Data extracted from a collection
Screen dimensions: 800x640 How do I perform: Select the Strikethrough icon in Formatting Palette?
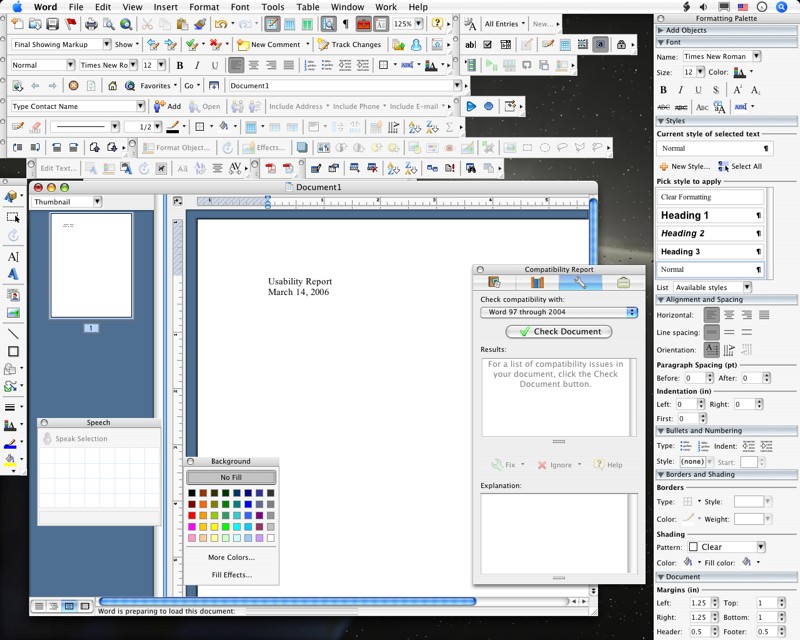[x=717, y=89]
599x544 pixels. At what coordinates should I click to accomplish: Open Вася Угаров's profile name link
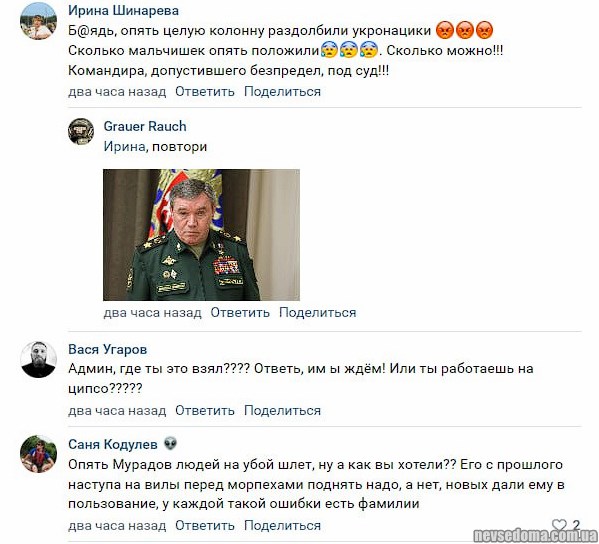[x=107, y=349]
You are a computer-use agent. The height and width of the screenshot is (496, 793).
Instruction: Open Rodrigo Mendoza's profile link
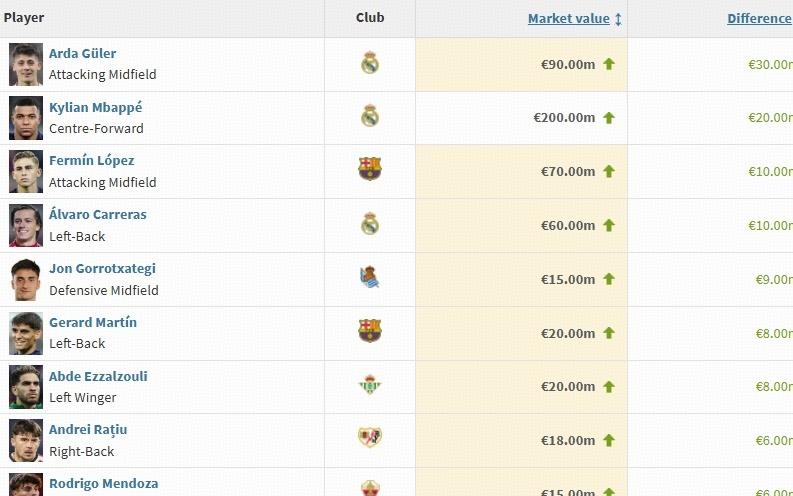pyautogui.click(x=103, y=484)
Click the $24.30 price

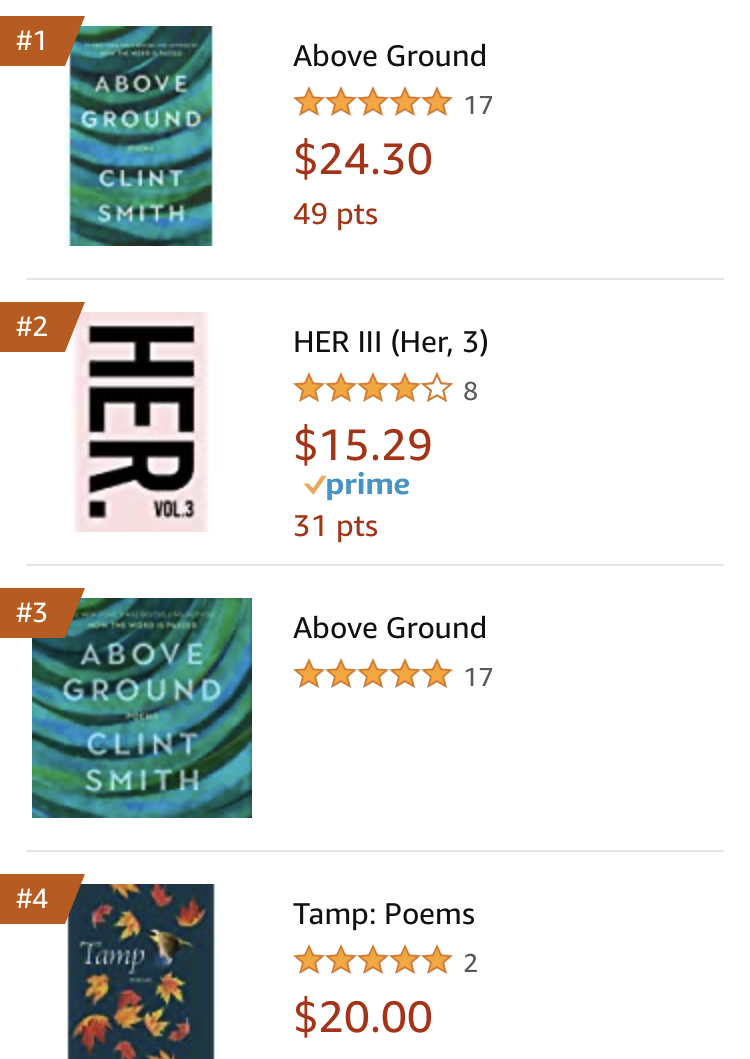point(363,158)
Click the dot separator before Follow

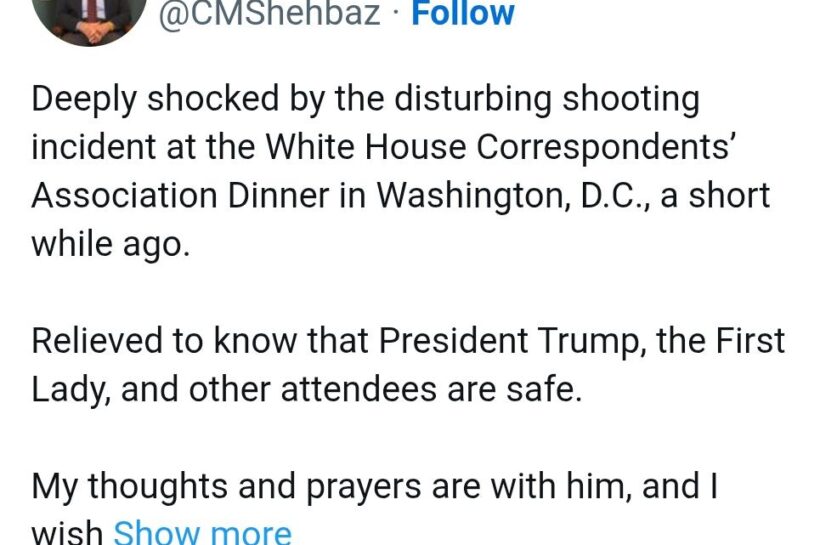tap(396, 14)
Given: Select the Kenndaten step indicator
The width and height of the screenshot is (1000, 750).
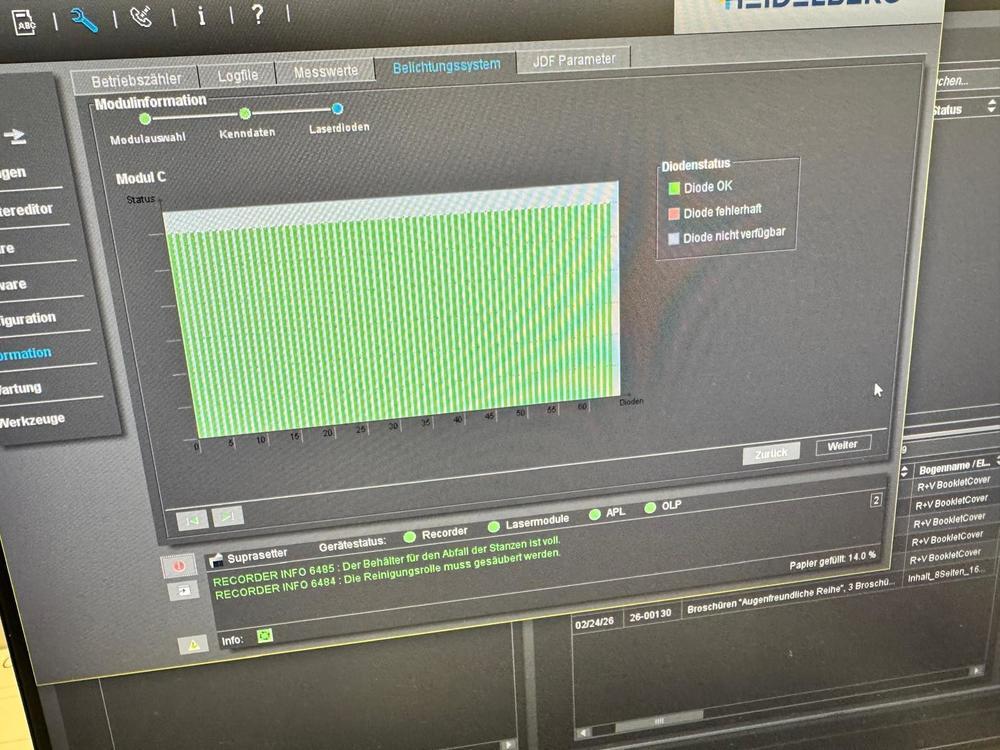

— PROBLEM —
Find the lines in the data that include "height", then copy each of them.

— EXERCISE ANSWER —
You are a computer-use agent. The height and width of the screenshot is (496, 793).
The width and height of the screenshot is (1000, 750).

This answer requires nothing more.